MATERIAL PROVIDED
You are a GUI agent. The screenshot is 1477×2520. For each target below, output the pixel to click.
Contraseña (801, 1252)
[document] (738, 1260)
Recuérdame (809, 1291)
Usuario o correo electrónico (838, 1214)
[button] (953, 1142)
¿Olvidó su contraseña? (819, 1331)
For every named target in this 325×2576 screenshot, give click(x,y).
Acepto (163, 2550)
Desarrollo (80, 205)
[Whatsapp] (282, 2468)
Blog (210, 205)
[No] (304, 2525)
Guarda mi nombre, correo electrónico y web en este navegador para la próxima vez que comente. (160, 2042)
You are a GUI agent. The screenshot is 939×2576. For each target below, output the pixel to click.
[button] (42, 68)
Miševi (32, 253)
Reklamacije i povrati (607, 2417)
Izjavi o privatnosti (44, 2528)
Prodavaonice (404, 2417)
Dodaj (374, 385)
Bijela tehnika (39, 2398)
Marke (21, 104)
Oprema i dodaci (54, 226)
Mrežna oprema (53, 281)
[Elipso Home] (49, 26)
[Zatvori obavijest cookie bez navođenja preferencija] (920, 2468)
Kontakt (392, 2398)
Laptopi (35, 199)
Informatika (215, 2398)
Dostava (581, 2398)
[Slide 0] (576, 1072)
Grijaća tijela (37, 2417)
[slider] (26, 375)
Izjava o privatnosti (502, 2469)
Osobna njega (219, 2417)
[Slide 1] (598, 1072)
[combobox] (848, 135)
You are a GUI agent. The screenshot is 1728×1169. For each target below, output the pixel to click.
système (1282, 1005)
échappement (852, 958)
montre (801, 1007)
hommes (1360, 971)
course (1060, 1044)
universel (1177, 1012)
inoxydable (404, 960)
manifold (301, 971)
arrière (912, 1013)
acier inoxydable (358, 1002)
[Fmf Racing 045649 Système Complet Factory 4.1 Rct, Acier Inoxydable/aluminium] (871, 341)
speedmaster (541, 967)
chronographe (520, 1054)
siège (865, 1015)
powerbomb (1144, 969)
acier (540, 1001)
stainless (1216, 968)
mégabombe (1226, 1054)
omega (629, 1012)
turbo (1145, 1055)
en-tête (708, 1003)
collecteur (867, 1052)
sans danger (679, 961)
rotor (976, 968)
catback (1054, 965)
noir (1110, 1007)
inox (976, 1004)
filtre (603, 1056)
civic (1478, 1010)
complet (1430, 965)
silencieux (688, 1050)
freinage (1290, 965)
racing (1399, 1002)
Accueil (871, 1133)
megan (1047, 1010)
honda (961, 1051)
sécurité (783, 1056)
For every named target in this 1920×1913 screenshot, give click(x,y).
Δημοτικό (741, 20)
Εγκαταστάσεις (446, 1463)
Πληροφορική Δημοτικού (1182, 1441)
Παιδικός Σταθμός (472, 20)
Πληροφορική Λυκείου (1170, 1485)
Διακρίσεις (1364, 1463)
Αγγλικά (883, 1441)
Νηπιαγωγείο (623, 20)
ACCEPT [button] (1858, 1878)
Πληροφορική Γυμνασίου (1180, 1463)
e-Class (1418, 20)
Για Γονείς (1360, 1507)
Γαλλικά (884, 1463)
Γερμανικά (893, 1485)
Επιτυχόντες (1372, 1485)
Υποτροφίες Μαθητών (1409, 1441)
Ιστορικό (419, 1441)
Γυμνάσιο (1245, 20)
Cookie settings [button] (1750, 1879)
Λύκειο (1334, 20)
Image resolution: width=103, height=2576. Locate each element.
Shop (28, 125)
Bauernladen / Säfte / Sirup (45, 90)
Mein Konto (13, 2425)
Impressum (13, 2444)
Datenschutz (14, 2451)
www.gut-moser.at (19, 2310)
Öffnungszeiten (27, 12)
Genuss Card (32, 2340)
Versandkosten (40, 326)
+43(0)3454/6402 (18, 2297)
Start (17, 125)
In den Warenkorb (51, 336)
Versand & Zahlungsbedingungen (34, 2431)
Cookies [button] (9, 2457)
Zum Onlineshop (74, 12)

TASK PROMPT
Search the entries for "below" and show every line that has it.

ANSWER TO THE EXERCISE
You are a GUI agent. The screenshot is 1477×2520. For each target below, output the pixel to click.
You are a GUI agent. The screenshot is 939×2576. For each target below, output the pixel to click.
You are a GUI agent. The screenshot is 1728×1169. For each target below, output the pixel to click.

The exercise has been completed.